→ Task statement: Begin at the line that holds "Where should I" and copy each line exactly until the data below ends, including that last line but no pictures.

→ Task inputs:
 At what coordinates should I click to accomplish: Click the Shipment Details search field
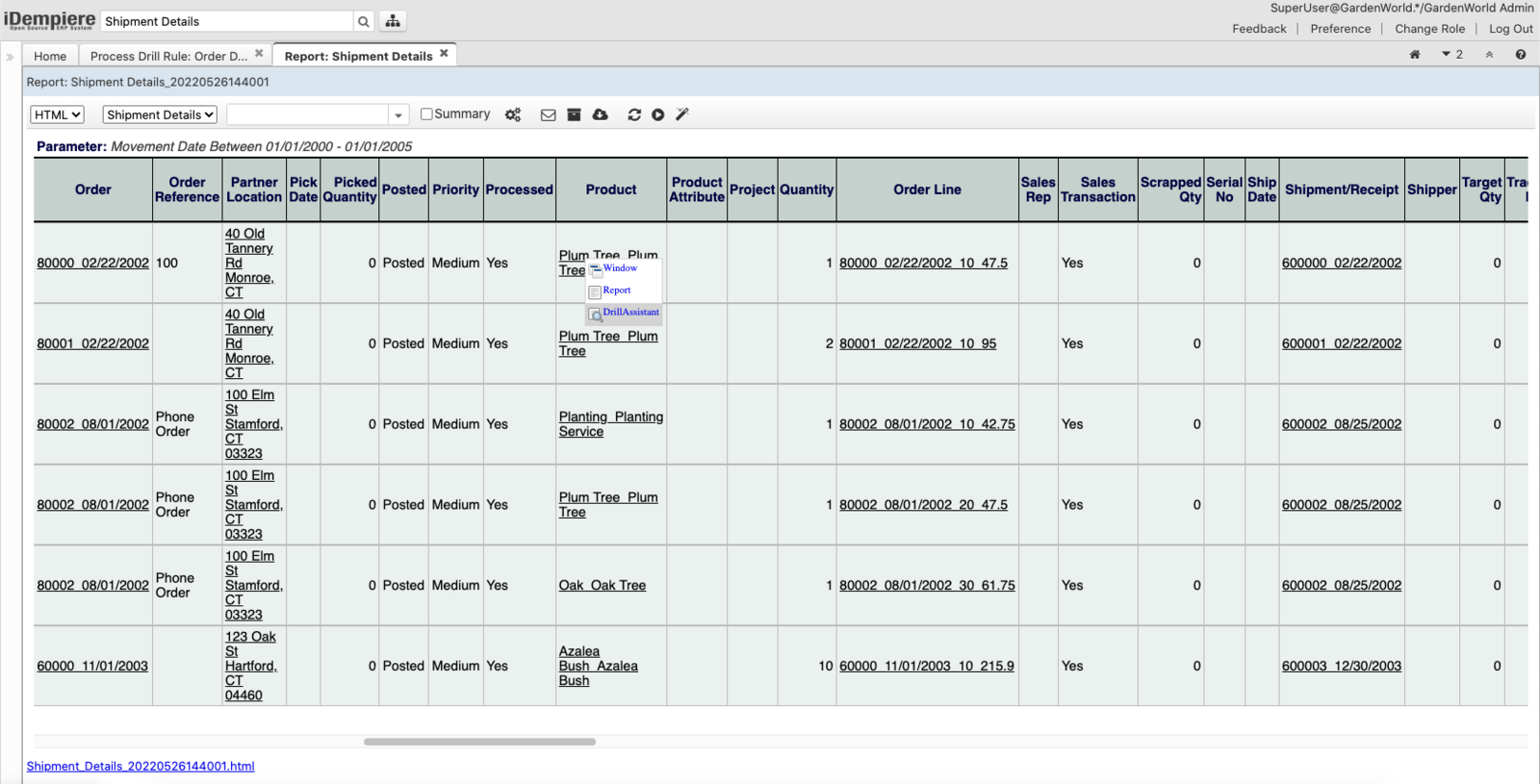227,21
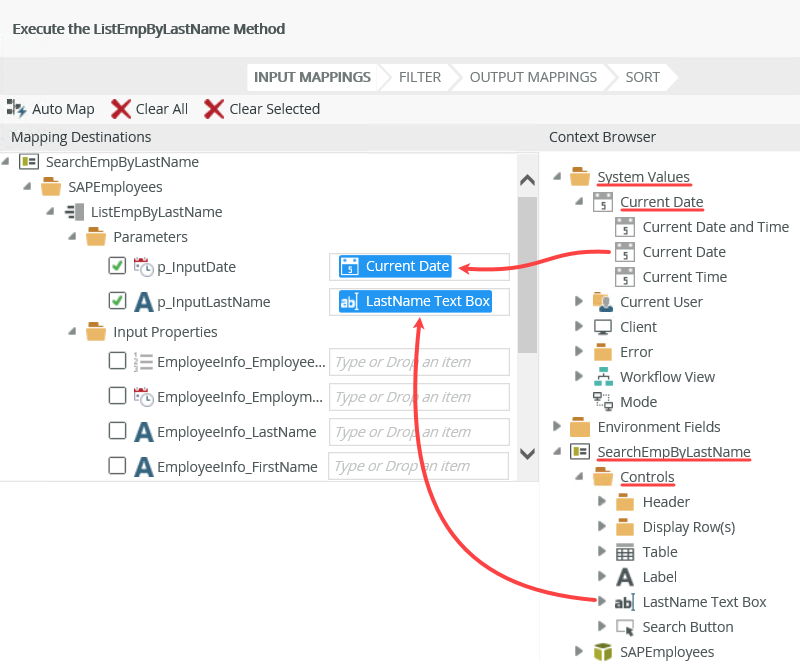Uncheck the p_InputDate parameter checkbox
This screenshot has height=662, width=800.
[117, 266]
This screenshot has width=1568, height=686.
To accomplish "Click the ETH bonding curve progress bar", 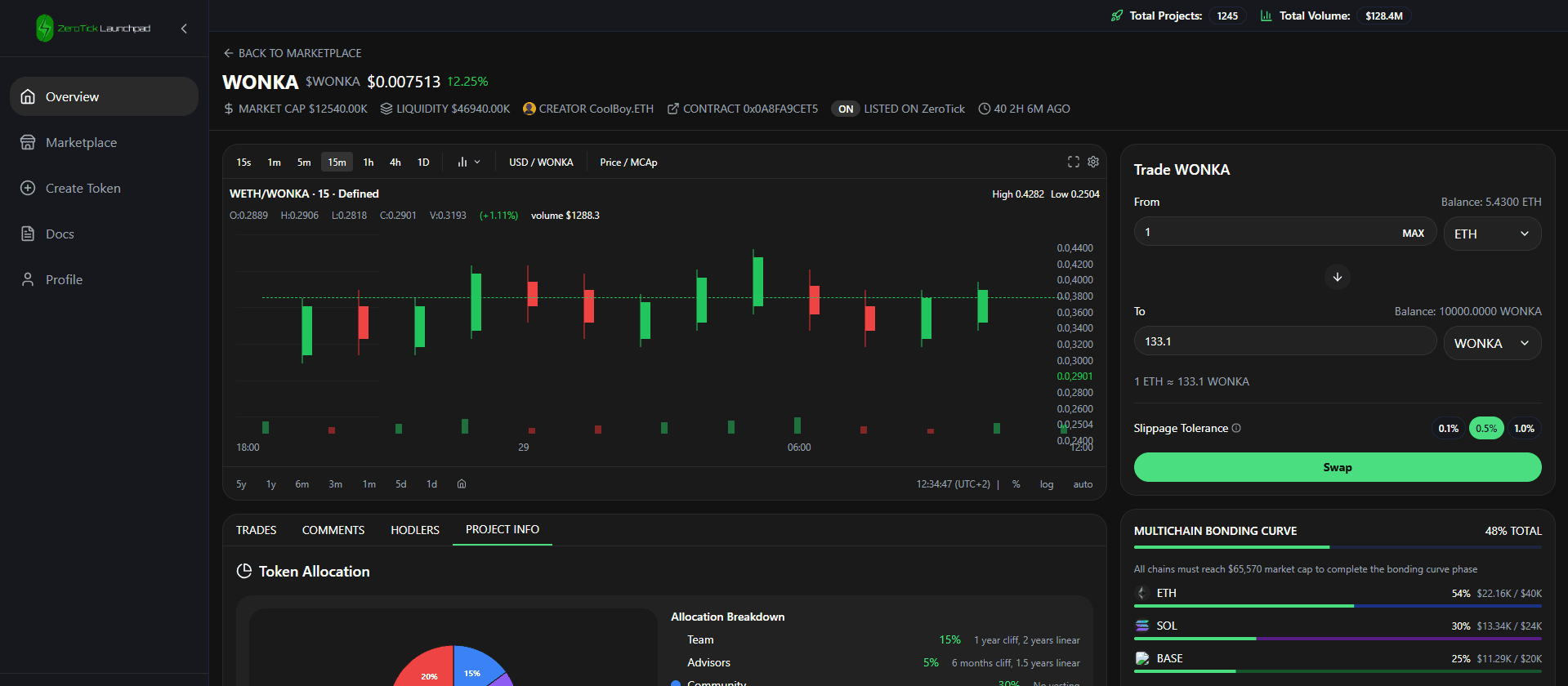I will (1338, 606).
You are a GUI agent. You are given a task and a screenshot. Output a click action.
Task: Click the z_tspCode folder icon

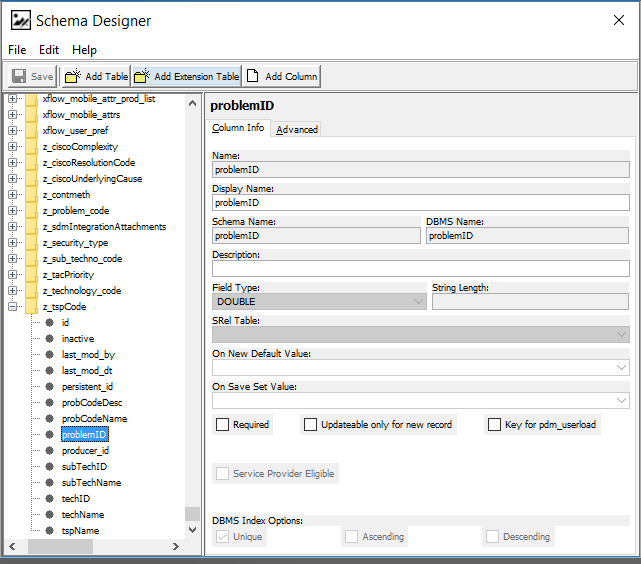coord(32,307)
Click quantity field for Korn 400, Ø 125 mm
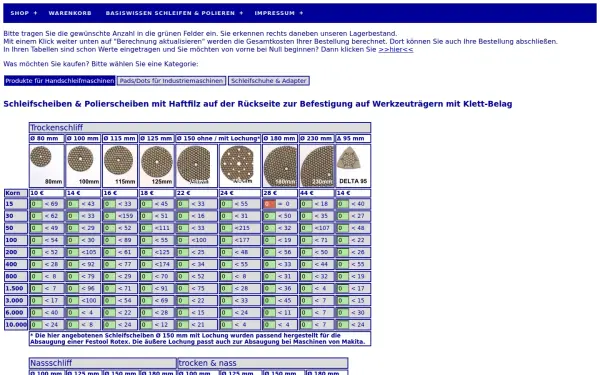 [146, 264]
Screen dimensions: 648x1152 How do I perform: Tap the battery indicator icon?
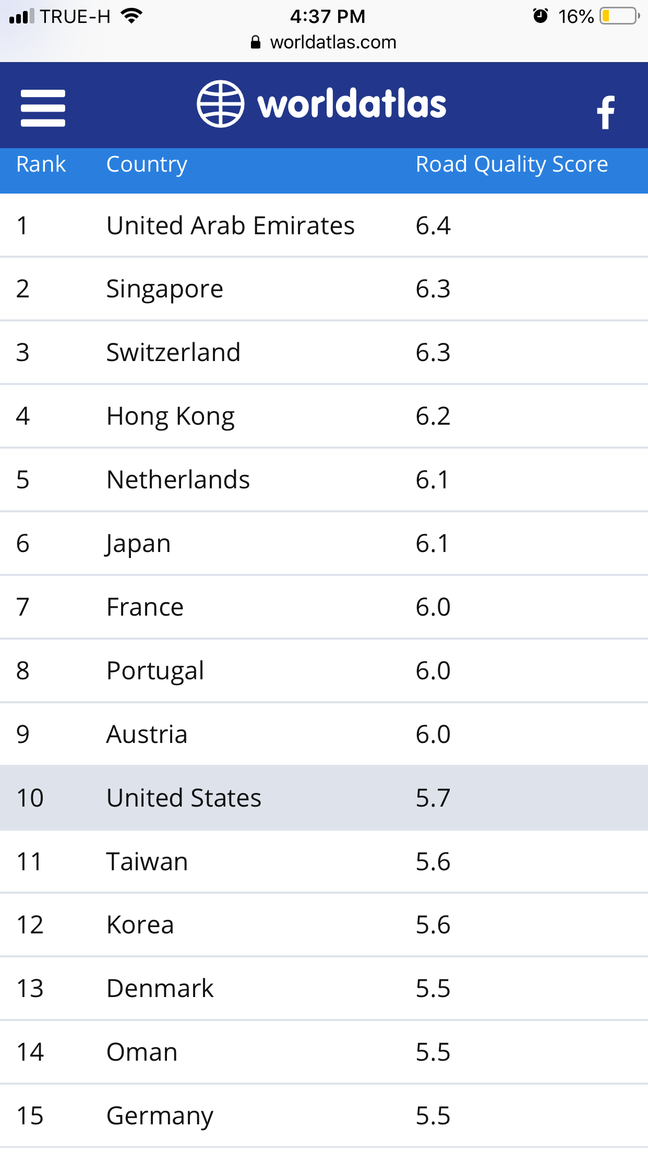pos(619,16)
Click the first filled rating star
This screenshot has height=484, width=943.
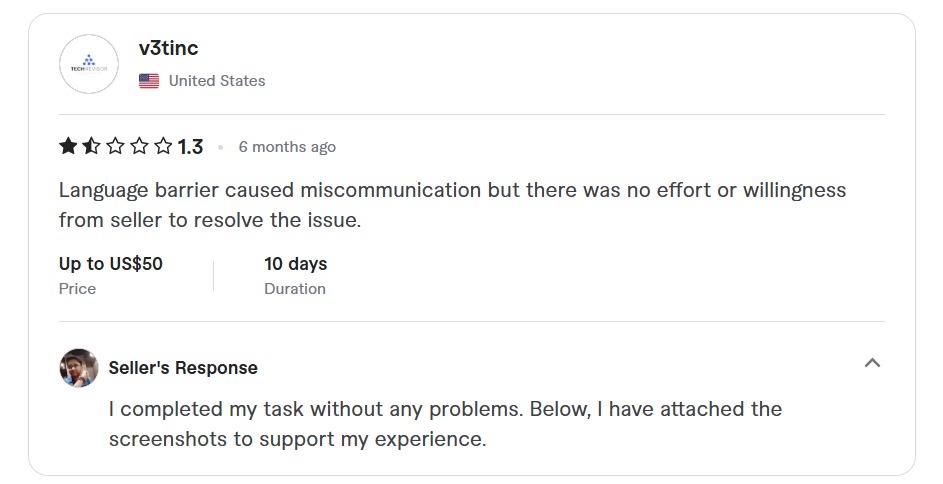pos(68,147)
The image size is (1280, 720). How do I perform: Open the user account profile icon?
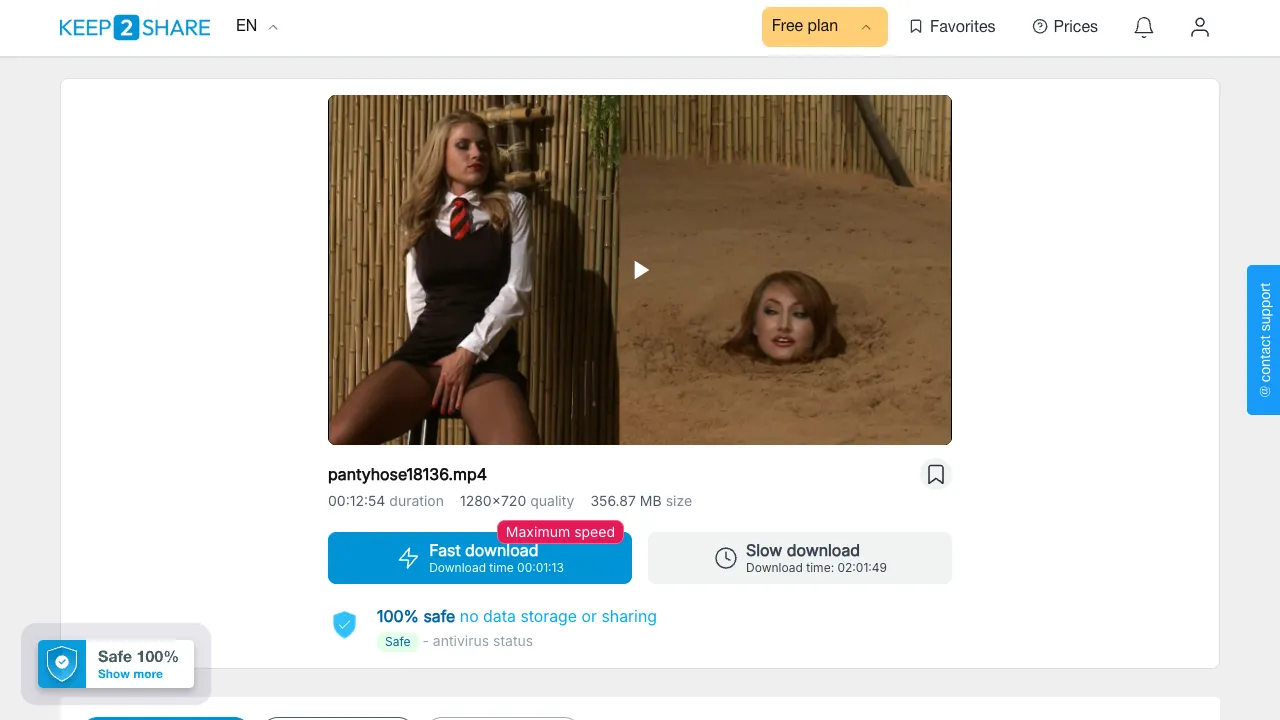coord(1200,27)
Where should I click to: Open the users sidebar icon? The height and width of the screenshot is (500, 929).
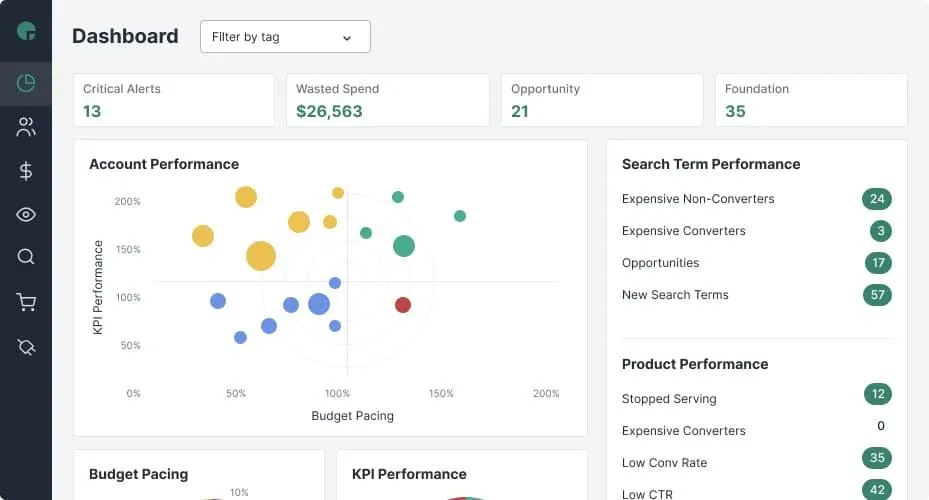[x=26, y=127]
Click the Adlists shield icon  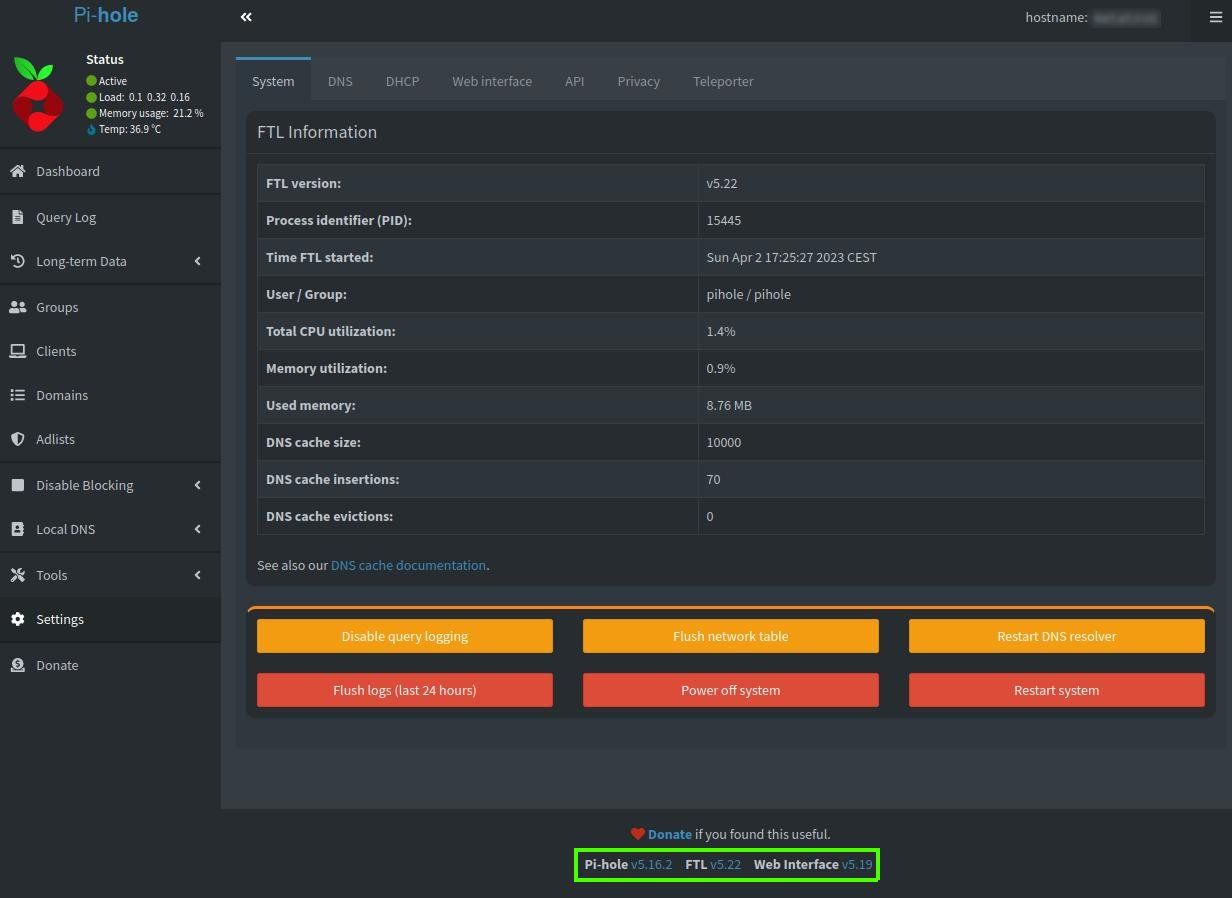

→ Response area:
Where should I click to: Open the users sidebar icon? The height and width of the screenshot is (500, 929).
[x=26, y=127]
Click the Adlists shield icon  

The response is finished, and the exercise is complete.